Comme le dit Joris De Kesel, les entrepreneurs perdent pas mal de temps à cause du COVID-19. Cela entraîne-il des retards sur les chantiers ? « Quand le coronavirus est arrivé, nous avons d’abord fermé nos chantiers », poursuit-il. « Mais en recherchant très rapidement des procédures et modes d’exécution alignés sur les prescriptions du protocole sectoriel, nous avons pu très rapidement les ouvrir à nouveau. Garantir l’acheminement des matériaux et accorder toutes sortes de plannings ont été les plus importants défis. Nous y sommes heureusement arrivés. Nous voulons d’ailleurs remercier tout le monde. En particulier nos propres collaborateurs qui ont fait preuve d’un incroyable engagement, ce dont nous sommes très fiers. »

« Nous avons perdu plus d’un mois sur l’ensemble de nos chantiers, mais faisons tout pour rattraper le retard », ajoute un Bruno Janssen déterminé.


Conséquences financières

« Outre les nombreux coûts supplémentaires comme à l’achat de masques, mais également le personnel supplémentaire requis pour ne pas accumuler de retard, ainsi que les coûts liés à la mobilité, il y a un second effet négatif sans doute bien plus grave encore pour les finances », explique Joris De Kesel, « je veux parler d’une baisse significative de la demande sur le marché.
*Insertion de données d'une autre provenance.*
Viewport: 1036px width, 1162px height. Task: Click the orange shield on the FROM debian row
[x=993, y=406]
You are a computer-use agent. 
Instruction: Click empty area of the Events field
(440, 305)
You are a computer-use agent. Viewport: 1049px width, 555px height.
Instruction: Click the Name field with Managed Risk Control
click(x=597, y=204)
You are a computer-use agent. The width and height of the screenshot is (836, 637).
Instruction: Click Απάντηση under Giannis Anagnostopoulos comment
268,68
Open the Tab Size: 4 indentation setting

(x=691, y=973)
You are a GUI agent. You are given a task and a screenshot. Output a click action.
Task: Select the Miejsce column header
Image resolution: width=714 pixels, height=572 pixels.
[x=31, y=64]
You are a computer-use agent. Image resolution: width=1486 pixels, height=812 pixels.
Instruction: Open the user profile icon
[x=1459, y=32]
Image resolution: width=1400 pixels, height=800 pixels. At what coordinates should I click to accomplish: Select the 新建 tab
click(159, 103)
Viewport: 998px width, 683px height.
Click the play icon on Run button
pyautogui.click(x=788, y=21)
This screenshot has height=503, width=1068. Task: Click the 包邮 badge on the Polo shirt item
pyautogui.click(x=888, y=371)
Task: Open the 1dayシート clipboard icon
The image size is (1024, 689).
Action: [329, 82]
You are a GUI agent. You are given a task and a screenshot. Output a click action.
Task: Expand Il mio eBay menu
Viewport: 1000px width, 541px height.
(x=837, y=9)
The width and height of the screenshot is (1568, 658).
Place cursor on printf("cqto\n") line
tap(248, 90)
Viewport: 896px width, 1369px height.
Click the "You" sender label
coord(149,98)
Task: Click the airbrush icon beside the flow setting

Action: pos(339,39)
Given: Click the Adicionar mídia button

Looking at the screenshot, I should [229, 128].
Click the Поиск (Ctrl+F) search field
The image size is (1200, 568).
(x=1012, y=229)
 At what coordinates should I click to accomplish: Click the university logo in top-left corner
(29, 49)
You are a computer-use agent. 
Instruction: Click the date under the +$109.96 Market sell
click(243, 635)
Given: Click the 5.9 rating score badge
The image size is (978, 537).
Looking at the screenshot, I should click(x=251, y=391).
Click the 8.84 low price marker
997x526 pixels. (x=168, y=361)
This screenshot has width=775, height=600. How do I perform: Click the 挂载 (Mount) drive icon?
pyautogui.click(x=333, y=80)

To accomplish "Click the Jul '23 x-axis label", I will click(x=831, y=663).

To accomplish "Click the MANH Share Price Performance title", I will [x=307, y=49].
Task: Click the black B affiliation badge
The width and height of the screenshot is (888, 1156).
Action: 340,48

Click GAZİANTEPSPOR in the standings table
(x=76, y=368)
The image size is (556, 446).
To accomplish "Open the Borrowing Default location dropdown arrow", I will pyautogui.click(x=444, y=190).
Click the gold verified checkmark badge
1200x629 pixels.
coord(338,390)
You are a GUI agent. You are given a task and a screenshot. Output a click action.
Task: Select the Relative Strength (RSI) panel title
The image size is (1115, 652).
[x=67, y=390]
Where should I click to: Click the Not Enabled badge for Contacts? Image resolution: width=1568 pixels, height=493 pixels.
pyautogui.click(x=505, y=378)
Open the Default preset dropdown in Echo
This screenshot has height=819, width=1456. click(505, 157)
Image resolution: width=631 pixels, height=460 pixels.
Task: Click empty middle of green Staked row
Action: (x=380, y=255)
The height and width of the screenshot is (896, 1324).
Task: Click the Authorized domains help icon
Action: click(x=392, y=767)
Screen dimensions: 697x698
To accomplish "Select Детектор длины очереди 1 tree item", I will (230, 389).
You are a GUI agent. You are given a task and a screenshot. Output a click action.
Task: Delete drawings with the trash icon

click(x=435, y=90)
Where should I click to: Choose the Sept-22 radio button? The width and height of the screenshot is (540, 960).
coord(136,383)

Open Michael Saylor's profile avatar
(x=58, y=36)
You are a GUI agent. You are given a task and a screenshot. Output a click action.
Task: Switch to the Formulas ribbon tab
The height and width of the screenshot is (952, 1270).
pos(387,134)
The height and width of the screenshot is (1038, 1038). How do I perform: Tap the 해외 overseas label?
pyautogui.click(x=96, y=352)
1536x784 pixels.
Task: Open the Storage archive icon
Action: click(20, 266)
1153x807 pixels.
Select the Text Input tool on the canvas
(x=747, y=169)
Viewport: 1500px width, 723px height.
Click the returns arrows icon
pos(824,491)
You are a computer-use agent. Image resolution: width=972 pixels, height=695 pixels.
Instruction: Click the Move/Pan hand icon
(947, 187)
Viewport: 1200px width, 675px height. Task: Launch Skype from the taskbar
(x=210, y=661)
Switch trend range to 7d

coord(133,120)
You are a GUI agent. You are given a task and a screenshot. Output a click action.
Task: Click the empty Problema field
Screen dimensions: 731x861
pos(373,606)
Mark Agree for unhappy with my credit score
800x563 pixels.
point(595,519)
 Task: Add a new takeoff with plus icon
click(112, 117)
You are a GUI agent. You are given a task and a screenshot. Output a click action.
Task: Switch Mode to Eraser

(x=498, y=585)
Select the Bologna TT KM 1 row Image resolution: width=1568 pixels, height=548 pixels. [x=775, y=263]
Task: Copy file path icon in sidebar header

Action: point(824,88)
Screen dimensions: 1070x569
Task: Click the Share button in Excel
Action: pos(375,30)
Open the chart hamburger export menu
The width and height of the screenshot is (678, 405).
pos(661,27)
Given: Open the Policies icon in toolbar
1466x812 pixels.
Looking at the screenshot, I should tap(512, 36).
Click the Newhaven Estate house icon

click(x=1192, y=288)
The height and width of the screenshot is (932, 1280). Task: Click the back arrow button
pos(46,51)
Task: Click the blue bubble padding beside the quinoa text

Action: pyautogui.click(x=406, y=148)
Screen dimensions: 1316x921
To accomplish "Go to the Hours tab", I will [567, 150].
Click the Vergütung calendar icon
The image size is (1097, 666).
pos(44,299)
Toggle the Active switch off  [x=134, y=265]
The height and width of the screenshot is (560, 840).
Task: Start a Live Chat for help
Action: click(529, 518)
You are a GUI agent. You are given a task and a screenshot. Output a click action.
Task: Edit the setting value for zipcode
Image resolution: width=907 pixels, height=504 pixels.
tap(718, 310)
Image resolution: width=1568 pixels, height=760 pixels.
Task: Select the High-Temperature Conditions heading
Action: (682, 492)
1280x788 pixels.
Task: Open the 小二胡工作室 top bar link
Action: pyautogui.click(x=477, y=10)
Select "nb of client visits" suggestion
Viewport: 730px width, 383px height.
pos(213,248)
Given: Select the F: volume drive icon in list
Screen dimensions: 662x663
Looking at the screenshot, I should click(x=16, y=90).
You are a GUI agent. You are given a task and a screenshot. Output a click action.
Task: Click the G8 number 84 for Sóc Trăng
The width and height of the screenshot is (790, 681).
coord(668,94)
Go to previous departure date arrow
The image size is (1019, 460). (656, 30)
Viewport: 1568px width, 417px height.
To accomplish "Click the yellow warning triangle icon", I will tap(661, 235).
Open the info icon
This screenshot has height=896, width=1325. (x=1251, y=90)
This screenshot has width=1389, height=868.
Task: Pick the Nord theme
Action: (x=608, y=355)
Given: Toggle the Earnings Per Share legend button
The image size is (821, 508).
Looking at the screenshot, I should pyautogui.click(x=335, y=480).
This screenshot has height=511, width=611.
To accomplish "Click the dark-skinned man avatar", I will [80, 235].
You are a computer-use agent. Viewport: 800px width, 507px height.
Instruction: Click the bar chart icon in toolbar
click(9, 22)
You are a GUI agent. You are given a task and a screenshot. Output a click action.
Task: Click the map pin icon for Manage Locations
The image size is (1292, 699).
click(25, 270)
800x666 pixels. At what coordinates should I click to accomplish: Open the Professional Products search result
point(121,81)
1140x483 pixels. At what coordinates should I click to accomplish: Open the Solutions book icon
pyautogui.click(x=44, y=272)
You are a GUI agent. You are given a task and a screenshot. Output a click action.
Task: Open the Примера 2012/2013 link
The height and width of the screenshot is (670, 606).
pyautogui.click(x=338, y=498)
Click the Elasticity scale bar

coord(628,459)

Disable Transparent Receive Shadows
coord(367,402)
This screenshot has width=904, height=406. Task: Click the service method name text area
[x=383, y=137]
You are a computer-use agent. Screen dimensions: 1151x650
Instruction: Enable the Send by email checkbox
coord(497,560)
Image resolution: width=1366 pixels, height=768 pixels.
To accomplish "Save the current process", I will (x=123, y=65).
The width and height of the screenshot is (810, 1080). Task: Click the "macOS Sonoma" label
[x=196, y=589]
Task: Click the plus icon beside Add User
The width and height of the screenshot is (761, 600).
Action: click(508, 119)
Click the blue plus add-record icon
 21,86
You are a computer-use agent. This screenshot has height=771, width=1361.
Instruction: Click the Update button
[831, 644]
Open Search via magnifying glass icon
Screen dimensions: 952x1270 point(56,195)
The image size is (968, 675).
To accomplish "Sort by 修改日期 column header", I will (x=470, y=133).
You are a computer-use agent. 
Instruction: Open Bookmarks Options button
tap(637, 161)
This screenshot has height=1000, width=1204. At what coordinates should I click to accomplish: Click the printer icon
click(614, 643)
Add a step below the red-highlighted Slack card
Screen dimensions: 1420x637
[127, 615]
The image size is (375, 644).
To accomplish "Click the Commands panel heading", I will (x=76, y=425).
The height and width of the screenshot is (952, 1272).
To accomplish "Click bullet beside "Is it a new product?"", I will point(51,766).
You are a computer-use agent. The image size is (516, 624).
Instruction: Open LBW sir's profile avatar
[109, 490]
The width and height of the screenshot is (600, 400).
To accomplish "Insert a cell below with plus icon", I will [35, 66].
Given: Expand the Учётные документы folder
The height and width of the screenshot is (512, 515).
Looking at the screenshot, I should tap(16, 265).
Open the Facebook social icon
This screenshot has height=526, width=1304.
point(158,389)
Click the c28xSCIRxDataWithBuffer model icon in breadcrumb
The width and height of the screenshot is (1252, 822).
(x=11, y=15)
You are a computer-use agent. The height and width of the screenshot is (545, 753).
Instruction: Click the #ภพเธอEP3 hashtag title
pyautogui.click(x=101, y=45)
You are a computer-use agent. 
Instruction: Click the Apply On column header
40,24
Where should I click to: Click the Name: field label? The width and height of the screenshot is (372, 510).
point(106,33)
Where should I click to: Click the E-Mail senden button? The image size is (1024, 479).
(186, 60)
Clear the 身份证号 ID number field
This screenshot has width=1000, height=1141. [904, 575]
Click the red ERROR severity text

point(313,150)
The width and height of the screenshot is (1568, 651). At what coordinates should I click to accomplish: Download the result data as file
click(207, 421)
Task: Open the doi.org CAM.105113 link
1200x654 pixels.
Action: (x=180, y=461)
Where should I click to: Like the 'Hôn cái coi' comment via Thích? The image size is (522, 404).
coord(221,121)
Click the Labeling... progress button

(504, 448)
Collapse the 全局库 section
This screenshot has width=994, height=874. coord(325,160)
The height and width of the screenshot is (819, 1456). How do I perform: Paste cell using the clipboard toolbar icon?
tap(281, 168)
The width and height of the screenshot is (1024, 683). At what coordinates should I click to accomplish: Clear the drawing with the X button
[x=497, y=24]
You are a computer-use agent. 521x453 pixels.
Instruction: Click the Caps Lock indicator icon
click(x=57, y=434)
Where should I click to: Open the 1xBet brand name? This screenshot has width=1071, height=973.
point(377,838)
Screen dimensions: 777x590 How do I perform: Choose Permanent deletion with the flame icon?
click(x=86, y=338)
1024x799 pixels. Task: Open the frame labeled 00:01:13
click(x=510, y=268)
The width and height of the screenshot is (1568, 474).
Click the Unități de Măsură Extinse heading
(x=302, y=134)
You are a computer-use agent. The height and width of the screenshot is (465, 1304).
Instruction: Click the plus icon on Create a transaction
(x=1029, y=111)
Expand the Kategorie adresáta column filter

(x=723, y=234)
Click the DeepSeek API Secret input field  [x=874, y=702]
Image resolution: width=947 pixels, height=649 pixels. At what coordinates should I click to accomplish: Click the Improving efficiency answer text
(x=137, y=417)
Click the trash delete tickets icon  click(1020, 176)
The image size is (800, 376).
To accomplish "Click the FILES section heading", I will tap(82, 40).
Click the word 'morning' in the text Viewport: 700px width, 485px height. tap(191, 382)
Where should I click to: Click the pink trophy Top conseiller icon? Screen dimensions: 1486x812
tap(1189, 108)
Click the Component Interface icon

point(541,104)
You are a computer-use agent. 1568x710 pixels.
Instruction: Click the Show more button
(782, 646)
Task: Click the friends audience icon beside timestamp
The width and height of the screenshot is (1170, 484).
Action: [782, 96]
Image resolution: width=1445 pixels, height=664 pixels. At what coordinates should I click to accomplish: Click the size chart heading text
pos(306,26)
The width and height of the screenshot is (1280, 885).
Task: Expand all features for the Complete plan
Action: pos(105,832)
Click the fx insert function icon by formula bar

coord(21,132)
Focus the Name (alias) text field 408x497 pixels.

Certaines estimations citent le chiffre de 30% en moins, ce qui va mettre une énorme pression sur les marges et devenir insupportable pour certaines entreprises… »

 

« Certaines estimations avancent une chute de 30% du marché, ce qui peut signifier la fin pour certaines entreprises. »
Joris De Kesel, Willemen Infra

 

« Concernant les coûts, il n’en va pas autrement chez nous », réagit Bruno Janssen. « Et plusieurs petites entreprises devront sans doute mettre la clé sous le paillasson. Nous avons la chance de faire partie d’une grande entreprise financièrement solide, ce qui fait que la poursuite de nos activités n’est heureusement pas menacée ».


Quelques avantages quand même

Le coronavirus a-t-il, aussi étonnant que cela puisse paraître, des conséquences positives sur les chantiers ? Cela semble le cas.  « Étant donné la crise sans précédent que nous connaissons, je trouve inapproprié de parler d’avantages », relève Joris De Kesel. « Mais il est vrai que nos collaborateurs atteignent et quittent le chantier plus facilement vu l’absence de files – même si nous pouvons déjà parler au passé – et que nous avons appris certaines choses. Ainsi, les réunions en ligne resteront certainement en usage, de même que certains modes d’exécution qui se sont avérés plus performants. »

« Nous avons pris conscience que le port du masque et une hygiène renforcée sur le chantier peuvent contribuer à un environnement de travail plus sûr, aussi après le COVID. Les travailleurs sont eux-mêmes convaincus de l’importance de l’hygiène sur le lieu de travail. Nous voyons aussi que les locaux sociaux sont plus propres car entretenus tous les jours et mieux respectés », conclut Bruno Janssen.